Née en 1890 dans le Sud des Etats-Unis, Katherine Ann Porter mena une vie assez agitée entre quatre époux et de très nombreuses allées et venues entre l'Europe et les USA. Au temps de sa jeunesse, elle sympathisa avec le Parti communiste américain, ce qui ne l'empêcha pas de se rendre en Allemagne où elle rencontra notamment Herman Göring. Elle a conté la montée du nazisme dans son très bref roman "La Tour Penchée". D'ailleurs, Porter était plutôt tournée vers la nouvelle.
Vous trouverez quelques renseignements sur elle ici :
http://www.kirjasto.sci.fi/kaporter.htm
Evidemment, le site est anglophone. ;o)
Porter écrivit également un énorme roman, "Ship of Fools", dont elle trouva le titre dans "Das Narrenschiff", nom d'une allégorie morale que l'on doit à Sebastian Brant et qui parut d'abord, au XVème siècle, sous le nom latin de "Stultifera navis" (avec la racine "stultus", la notion de sottise est plus apparente que dans le mot "fou.")
La rédaction de "La Nef des Fous" débuta pour Porter en 1931 et il lui fallut une trentaine d'années pour le soumettre à un éditeur. L'action se situe sur un paquebot allemand, la Vera, qui rentre de Vera Cruz sur Bremerhaven.

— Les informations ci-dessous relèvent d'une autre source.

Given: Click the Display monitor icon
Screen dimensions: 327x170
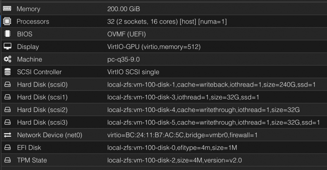Looking at the screenshot, I should [x=7, y=47].
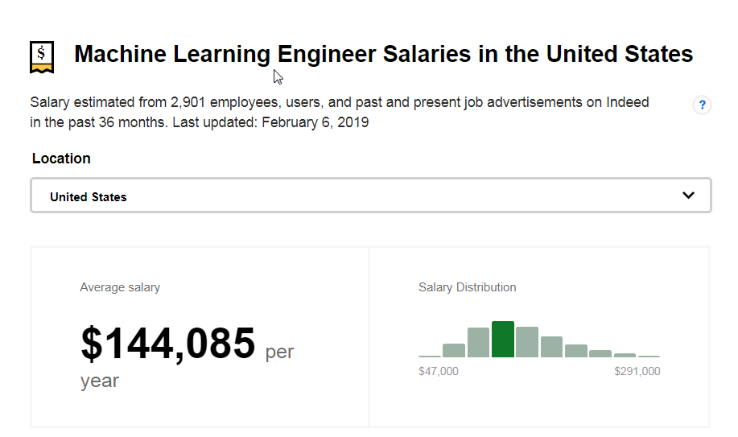
Task: Click the $144,085 average salary figure
Action: (x=168, y=343)
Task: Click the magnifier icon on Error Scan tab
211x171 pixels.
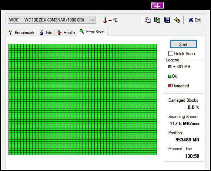Action: click(x=82, y=31)
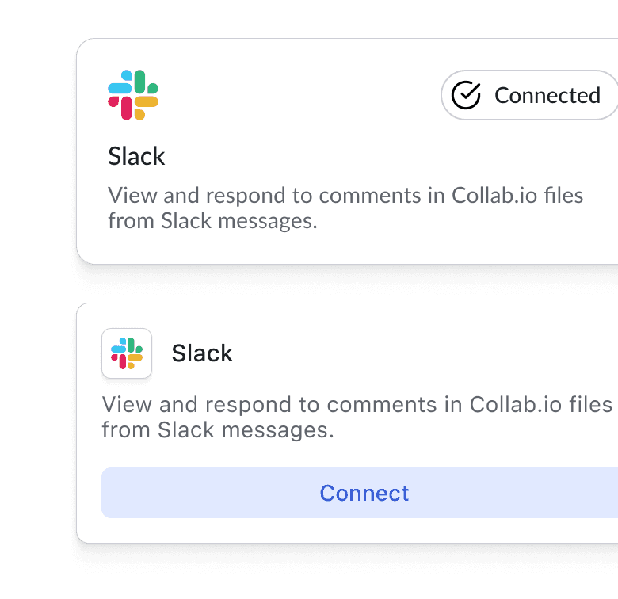Open the Connected status badge

click(x=529, y=95)
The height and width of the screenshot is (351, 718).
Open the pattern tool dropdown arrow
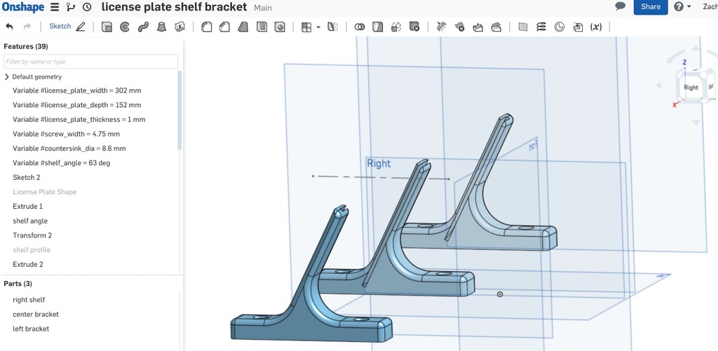[x=318, y=27]
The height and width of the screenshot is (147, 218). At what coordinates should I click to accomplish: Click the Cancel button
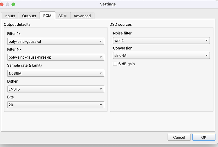click(x=179, y=137)
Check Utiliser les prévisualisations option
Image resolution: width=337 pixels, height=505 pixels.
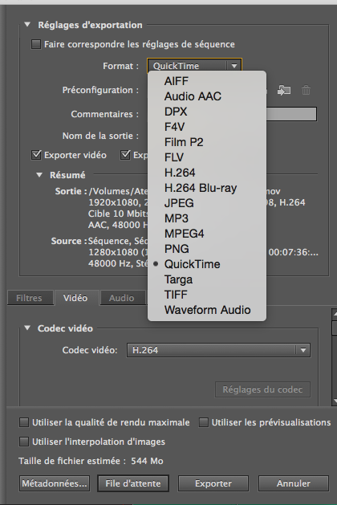[x=204, y=422]
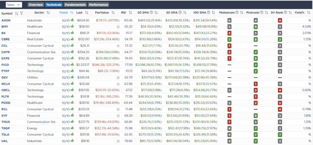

A son bord, une pléthore de passagers de 1ère classe et, dans l'entrepont, une foule de passagers de 3ème classe que l'on n'avait pas prévus aussi nombreux et qui débarqueront à Santa Cruz de Tenériffe, puis à Vigo.
L'essentiel des passagers de 1ère sont allemands : les Hutten (lui est professeur et elle, qui n'a jamais pu d'avoir d'enfant, lui a toujours servi de secrétaire, se pliant à tous ses désirs) en compagnie de leur bouledogue qui a le mal de mer et qu'ils ont symboliquement baptisé "Bébé" ; les Baumgartner, sensiblement plus jeunes, le mari homme bon mais velléitaire et alcoolique, la femme beaucoup plus forte, plus posée, un couple qui se déchire souvent sous les yeux de leur garçon de 10 ans, Hans ; Wilbald Graf, riche vieillard en fauteuil roulant, intimement persuadé que "son" Dieu lui a donné la possibilité de guérir tous ceux (et surtout toutes celles) sur qui il impose les mains, et qui traîne à sa remorque, appâté par les promesses d'héritage, son jeune neveu Johann ; la timide Frau Schmidt, qui ramène avec elle en Allemagne le cercueil de son époux et que terrorise sa voisine de cabine, la hautaine Frau Rittersdorf, laquelle cherche désespérément à dissimuler, sous des dehors plus que bourgeois, une naissance paysanne qu'elle méprise ; le séduisant Wilhelm Freytag qui a épousé une juive et qui, lorsque la chose finira par se savoir, se verra illico presto chassé de la table du Commandant en direction de celle où Löwenthal, le juif allemand, essaie, comme il se le dit à lui-même, de "manger propre" parmi toute cette nourriture de goyim où le porc est monnaie courante ; le paisible Herr Glocken, que sa double condition de nain et de bossu fait regarder avec mépris et/ou pitié ; et enfin les deux personnages les plus antipathiques du livre, Herr Rieber, éditeur au physique porcin et aux principes nazifiés, qui propose à un certain moment de se débarrasser des passagers de l'entrepont en les mettant dans un four et en ouvrant le gaz, et la dulcinée qu'il s'est choisie pour le voyage, Lizzi Spökenkieker, une fausse écervelée de quarante ans, toujours à piailler et à rire bêtement et qui se fait appeler "Fräulein" bien qu'elle ait déjà été mariée au moins deux fois.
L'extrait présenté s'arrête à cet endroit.